Sus muestras de solidaridad no quedan ahí. Participa en una iniciativa para reunir fondos y ayudar a la Asociación Cáncer de Mama Metastásico que ha sumado 1.500 euros en apenas unos días. «Con la venta de este nuevo libro digital, se pretende sumar dinero para que las mujeres afectadas puedan tener una vida mejor», comenta. Esta edición puede adquirirse a través de la página freakcrochet.com
También ha participado en la iniciativa Arte Solidario Cuenca, donando dos chales. El dinero que se reúna irá destinado al Banco de Alimentos de Cuenca. 

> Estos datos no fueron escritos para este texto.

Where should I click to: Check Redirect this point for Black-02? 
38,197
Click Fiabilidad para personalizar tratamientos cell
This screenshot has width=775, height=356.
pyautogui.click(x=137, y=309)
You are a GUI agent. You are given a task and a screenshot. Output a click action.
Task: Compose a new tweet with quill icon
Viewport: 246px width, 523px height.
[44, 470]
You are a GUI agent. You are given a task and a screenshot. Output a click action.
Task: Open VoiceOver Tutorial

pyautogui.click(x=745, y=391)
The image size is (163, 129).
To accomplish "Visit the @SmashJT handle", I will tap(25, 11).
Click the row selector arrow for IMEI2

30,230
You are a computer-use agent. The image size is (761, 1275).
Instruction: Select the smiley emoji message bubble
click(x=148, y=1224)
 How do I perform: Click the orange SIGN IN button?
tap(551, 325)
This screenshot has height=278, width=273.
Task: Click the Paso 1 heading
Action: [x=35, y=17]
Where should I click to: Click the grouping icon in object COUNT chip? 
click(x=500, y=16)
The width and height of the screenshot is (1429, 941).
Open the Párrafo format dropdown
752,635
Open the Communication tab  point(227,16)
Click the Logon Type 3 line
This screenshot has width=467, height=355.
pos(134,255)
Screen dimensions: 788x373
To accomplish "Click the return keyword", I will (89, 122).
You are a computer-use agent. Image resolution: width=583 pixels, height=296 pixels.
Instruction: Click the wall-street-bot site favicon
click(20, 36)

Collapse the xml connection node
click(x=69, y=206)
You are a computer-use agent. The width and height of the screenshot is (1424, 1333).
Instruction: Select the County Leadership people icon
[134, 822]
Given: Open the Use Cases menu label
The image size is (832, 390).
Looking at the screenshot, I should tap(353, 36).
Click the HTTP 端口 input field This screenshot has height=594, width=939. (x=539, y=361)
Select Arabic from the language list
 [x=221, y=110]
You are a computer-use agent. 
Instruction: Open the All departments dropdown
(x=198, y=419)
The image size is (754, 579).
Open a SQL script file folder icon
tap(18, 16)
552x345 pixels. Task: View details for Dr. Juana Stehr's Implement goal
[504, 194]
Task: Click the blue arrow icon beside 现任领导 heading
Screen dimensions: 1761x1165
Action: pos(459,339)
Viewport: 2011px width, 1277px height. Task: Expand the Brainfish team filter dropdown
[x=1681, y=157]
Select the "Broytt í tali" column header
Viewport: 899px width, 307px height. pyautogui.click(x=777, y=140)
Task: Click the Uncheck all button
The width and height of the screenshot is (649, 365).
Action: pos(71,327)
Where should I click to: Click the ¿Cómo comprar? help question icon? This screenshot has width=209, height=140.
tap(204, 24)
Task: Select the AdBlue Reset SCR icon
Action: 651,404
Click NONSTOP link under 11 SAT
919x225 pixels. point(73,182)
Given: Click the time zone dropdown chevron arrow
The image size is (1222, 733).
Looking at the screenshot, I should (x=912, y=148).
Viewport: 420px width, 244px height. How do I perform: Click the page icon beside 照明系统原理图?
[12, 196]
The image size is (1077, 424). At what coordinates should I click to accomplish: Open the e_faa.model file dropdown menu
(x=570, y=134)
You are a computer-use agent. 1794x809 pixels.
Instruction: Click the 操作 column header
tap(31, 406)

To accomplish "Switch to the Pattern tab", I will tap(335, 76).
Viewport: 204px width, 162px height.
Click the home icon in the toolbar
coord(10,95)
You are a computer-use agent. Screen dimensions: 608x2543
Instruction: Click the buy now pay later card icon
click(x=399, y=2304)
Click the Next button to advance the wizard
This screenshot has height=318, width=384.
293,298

Y es que la oportunidad para mostrar solidaridad está a la vuelta de la esquina, incluso a través del ganchillo. «Las tejedoras de por sí somos solidarias porque nos gusta ayudar a la gente. Por ejemplo, poniendo un patrón gratuito a través de las redes sociales para que los demás puedan verlo y copiarlo». Si además se presentan ocasiones como la pandemia que sufre la humanidad y se puede recaudar dinero con ello y ayudar a los demás, mejor que mejor. «A mí, personalmente, me llena el alma poder hacer algo con mis propias manos y que sirva para que alguien que lo pasa mal pueda pasarlo un poco mejor», asegura Marín.
Su reto inmediato es comercializar su creaciones a través de su página web (www.madebyrebeca.com) «y vivir de lo que me apasiona. Así podré hacer llegar mis trabajos a más gente y ayudar tanto a los que empiezan con el ganchillo como a todo aquel que lo necesita».